Like 13 Jul 2023 at 21:30 | Wall-to-wall | Open on chaos.social

5 comments

mhoye

@fogti @XaiaX So, I don't actually think that acres of storage space is all that meaningful if you just want to focus good-enough utility. We all kind of know you're not getting more than varying heats of spicy autocomplete out of these tools, and the core insight of statistics as a field is that you can make a very accurate approximation of the state of a large dataset out of a small subset of that data. So, maybe a wikipedia dump and a gutenberg mirror is plenty?

13 Jul 2023 at 21:34 | Open on mastodon.social

Τοπάζ Αλαιν Φογτια Αννα Εμιλια

@mhoye @XaiaX > spicy autocomplete

huh, nah the topic here is text classification, which is similar to text prediction (and there is probably a way to use Huffman tables to produce suggestions, etc.), but not the same.

> So, maybe a wikipedia dump and a gutenberg mirror is plenty?

probably yes. (imo coolest would be producing a tool that could both classify and predict using the same infrastructure (light preprocessed large text dumps (<10GiB), massive improvement)

13 Jul 2023 at 21:38 | Open on chaos.social

mhoye

@fogti @XaiaX I'm a bit more interested in predictive text tools that give you stylistic nudges towards artists you admire, and finding a way to get artists paid for that.

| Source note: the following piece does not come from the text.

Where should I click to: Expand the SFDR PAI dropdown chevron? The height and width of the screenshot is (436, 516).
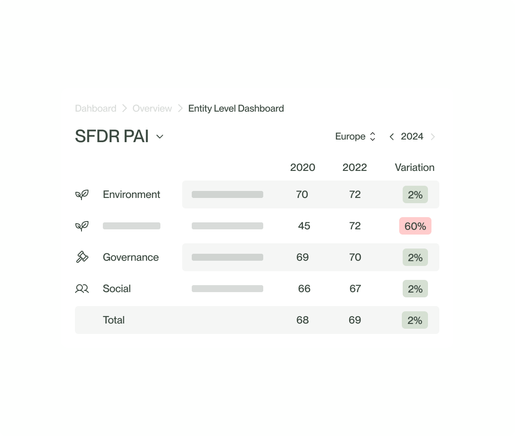pos(160,136)
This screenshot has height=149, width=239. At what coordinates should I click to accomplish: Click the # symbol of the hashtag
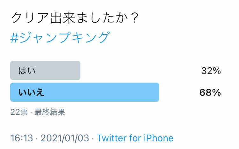[x=15, y=38]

Smart autocomplete/smart fill tools that answer, "what might Degas have done right here?"

13 Jul 2023 at 21:53 | Open on mastodon.social

Τοπάζ Αλαιν Φογτια Αννα Εμιλια

@mhoye @XaiaX interesting thing is that it is probably *much* easier to simultaneously get the information for text completion *and* also what authors were involved in that match (instead of a large pool of authors just the relevant subset). [in the case of these compression-decompression + reference dataset models]

13 Jul 2023 at 21:55 | Open on chaos.social

Matt Stratford

@mhoye @fogti @XaiaX

Idle thought that LaTeX equations rendering properly would be a pretty good use case for a Mastodon client, given the overall geeky clientele on here! cc. @ivory

13 Jul 2023 at 23:04 | Open on mastodon.social